If his words were a plane
his words would be an old broken down world war II plane. His words
would look like the streets of Colombia, old and homeless words
that reak of silence and emotions drowned out by alcohol.
His words would never fly because poverty has made his heart heavy
and depression is known to kill inhibition. He might try to talk after he’s drank
a bottle of aguardiente, he might dance alone in the streets, and sniff a few lines of pride
but reality can’t escape and poverty eats away at all hope and admiration makes him hopeless.
This plane once flew, it once soared over mountains with a painting of shark’s jaws on the side
but eventually he ran out of gas, the propeller stop spinning and the silence that creates words stop working
As the plane began to fall he began to look down, he realized America now means North America
and South America can’t fly because that culture is being eaten by the vultures.
Words being slurred make the view foggy and I can’t ever understand what we’re talking about
Maybe it’s technology that keeps us separate
because now that he’s landed
he always has to be talking with Vallenatos or Rancheras blasting. And
when he sees me, he remembers himself, but he won’t admit we’re the same!

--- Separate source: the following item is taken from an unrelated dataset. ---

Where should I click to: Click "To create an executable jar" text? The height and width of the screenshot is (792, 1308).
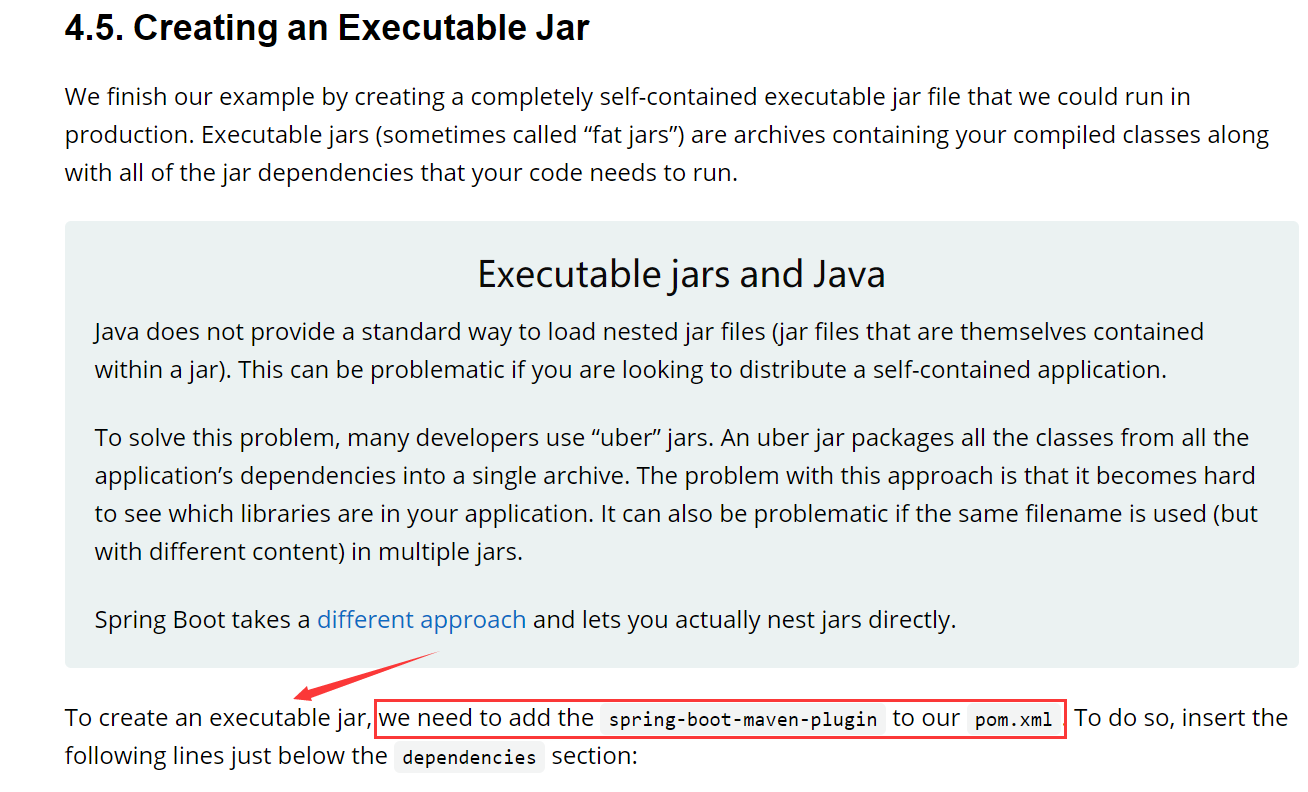pos(216,718)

Instead he just shoots empty bullets
until he’s out of ammo and then he begins to cry with apologies.
I wish he didn’t have to be drunk to fly. So many emotions kept secret, so much gas to fill that plane up
But he thinks struggle is heavy
and he can’t ever see over his ego. Father,
why did you decide to use your words for war, why did you push my mother out?
Hope has parachuted out the plane.
Then there’s my words, the words are similar to my father’s
The words of a boy who’s never forgotten and still hasn’t forgiven.
But believe me if I could I would carry my family
from Colombia to North America, or maybe I would fly enough planes to South America
to make people see that America doesn’t mean North America. If I could, I would use verbs
to fly, make circles around the world like a beautiful O written in cursive,
I would hang from paper lines like a y and write words like love until my existence became a sentiment.
I would make a beautiful dance to bridge cultures and this alphabet.
Then there’s my Mother’s words. They have disappeared into the center of an O–her hollow spirit surrounds
me like a noun that holds silence within it’s sound, a description that guides my flight. So, what words would you use to spark the fuse and begin the flight.